Paolo Merli, Chief Executive Officer of ERG commented : “We are very satisfied with the performance achieved in 2022 , achieved in a context characterized by high price volatility, pressure on the supply chain and extraordinary regulatory measures. The Group has once again demonstrated its industrial and financial resilience with strong growth in operating results, driven by the greater installed capacity, and with a solid financial structure, despite the huge investments, ready to support future growth.

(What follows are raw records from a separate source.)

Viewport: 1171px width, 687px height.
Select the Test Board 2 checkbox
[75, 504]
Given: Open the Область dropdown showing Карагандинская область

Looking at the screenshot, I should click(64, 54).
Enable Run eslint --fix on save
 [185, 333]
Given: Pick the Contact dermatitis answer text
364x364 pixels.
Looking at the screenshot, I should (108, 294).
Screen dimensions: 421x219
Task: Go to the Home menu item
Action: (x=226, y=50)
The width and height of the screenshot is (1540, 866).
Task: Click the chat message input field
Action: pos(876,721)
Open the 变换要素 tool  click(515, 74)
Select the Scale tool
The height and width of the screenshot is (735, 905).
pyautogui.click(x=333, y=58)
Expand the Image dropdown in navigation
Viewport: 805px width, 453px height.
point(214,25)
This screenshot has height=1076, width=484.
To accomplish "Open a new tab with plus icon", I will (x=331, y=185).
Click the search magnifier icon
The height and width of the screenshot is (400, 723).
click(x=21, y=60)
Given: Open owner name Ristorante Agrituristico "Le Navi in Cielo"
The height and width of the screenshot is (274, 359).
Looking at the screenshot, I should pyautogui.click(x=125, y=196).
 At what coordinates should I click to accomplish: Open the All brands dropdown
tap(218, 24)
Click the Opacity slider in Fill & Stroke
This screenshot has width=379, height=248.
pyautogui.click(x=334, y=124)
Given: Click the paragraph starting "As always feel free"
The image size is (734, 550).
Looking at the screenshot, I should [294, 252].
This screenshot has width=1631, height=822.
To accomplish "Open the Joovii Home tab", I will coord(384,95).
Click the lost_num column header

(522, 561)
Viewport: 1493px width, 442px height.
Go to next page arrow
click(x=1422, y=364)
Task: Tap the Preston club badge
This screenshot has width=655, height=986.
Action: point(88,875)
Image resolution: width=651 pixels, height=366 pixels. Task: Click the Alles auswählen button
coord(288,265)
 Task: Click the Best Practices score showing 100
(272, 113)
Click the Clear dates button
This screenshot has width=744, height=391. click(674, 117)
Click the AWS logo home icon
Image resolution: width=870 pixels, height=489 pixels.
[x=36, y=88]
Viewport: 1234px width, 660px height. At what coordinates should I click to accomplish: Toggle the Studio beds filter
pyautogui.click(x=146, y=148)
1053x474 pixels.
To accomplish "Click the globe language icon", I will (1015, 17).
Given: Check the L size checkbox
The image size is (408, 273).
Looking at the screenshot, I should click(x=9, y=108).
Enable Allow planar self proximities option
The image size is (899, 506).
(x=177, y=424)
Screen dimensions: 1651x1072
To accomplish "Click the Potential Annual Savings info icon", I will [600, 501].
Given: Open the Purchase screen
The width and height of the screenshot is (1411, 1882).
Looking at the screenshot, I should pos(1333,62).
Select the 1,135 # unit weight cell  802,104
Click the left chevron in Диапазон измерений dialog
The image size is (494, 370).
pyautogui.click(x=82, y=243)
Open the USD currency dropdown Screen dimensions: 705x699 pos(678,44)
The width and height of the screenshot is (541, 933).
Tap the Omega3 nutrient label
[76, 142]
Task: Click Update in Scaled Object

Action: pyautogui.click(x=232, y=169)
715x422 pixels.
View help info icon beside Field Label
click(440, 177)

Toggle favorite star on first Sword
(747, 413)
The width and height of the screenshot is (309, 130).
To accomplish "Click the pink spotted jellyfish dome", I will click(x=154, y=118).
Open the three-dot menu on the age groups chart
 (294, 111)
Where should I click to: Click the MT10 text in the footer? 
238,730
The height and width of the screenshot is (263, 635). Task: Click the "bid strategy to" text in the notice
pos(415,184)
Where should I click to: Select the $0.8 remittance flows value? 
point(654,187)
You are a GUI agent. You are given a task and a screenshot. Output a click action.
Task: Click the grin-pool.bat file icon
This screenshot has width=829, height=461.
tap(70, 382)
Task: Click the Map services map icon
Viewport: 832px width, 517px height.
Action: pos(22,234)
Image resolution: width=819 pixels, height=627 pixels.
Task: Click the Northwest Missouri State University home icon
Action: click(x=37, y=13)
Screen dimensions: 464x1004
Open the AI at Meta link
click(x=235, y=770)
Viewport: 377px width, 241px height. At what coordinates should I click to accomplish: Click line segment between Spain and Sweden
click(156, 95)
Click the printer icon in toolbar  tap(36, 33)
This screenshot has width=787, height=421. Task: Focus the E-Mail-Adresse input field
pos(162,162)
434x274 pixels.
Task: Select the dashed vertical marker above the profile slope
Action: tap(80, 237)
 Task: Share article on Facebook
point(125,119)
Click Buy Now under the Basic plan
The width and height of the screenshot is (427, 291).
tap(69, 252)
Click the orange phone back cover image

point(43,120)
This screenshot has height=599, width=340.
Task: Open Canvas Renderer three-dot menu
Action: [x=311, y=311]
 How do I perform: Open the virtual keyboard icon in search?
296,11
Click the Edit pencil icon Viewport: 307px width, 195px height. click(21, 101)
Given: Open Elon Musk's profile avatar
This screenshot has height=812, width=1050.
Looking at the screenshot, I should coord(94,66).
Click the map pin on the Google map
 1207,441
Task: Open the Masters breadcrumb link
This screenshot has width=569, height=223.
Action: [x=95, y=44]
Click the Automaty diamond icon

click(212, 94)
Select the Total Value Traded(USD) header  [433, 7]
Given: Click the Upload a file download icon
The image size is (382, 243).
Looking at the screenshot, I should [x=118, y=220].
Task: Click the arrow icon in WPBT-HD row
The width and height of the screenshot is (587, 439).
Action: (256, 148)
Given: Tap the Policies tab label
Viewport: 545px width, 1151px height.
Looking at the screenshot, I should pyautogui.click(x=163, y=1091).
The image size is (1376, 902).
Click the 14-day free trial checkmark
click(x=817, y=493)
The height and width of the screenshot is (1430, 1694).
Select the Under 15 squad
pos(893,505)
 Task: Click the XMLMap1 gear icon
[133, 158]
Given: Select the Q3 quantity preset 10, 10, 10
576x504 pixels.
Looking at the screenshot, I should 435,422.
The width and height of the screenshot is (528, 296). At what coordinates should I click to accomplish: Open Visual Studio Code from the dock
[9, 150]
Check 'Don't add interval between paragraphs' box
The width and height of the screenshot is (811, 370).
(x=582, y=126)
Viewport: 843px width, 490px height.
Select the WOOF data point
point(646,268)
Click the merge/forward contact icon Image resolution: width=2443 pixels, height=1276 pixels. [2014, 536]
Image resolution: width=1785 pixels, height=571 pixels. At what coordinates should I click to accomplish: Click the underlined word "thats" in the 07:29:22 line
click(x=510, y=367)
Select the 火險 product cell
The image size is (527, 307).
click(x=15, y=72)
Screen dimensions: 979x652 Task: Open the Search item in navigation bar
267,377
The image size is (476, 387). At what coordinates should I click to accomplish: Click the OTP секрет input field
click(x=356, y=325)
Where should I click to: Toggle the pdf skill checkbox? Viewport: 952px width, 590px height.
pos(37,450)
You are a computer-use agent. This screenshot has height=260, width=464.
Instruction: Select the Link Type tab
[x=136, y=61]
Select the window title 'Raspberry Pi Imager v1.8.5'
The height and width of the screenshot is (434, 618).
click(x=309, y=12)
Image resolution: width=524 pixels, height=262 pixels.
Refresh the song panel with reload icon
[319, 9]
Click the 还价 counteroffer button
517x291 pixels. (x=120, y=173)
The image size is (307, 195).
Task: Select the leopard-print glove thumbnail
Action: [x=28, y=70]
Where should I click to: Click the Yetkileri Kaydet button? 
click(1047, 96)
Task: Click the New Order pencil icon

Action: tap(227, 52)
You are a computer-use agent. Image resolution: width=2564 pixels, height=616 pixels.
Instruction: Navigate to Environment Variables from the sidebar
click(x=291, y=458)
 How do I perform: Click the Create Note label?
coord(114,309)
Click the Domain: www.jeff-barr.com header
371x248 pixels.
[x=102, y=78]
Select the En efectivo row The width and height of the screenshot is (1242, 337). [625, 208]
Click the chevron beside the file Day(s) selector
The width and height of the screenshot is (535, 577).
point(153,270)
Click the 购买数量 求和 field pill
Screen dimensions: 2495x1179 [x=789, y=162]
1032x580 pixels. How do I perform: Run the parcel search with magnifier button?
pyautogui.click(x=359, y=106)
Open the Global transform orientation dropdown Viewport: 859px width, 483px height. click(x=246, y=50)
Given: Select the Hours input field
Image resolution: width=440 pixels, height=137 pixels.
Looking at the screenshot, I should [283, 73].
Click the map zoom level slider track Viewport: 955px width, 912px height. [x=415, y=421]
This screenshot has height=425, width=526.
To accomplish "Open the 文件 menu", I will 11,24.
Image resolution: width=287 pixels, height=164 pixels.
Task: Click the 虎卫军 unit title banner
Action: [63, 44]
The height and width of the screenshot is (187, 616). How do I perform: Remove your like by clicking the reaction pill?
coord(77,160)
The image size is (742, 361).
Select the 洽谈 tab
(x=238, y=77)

In this context of international crisis and extreme volatility ERG, with over 3 GW of RES capacity installed to date and a solid pipelinefor almost 4GW, between wind and solar, it is even more determined to play a leading role in the energy transition and in the fight against climate change. We confirm the goal of reaching 4.6 GW of installed capacity by 2026 with an expected EBITDA exceeding 650 million euros. Challenging but visible targets, with many projects in an advanced stage of development or under construction.”

The Board of Directors proposes to the Shareholders' Meeting, which will be convened for 26 April 2023 in first call and, if necessary, for 27 April 2023 in second call, the distribution of a dividend equal to 1 Euro per share which will be payable starting from 24 May 2023 (payment date), subject to detachment of the coupon starting from 22 May 2023 (ex date) and record date on 23 May 2023 . 

The Company has decided to make use of the faculty introduced by the Decree Law of 17 March 2020, n. 18, containing "Measures to strengthen the National Health Service and economic support for families, workers and businesses connected to the epidemiological emergency from COVID-19" (converted, with amendments, by Law 24 April 2020, n. 27 and as last extended by article 3, paragraph 10-undeces of Legislative Decree No. 198 of 29 December 2022 , converted with amendments by Law of 24 February 2023, n.14) providing that (i) the Shareholders may attend the Shareholders' Meeting exclusively through the Designated Representative; (ii) the administrative and control bodies of the Company as well as the Designated Representative can participate in the Shareholders' Meeting by means of telecommunications which guarantee the identification of the participants, their participation and the exercise of the right to vote, without in any case the need for the Chairman and the secretary taking the minutes are in the same place.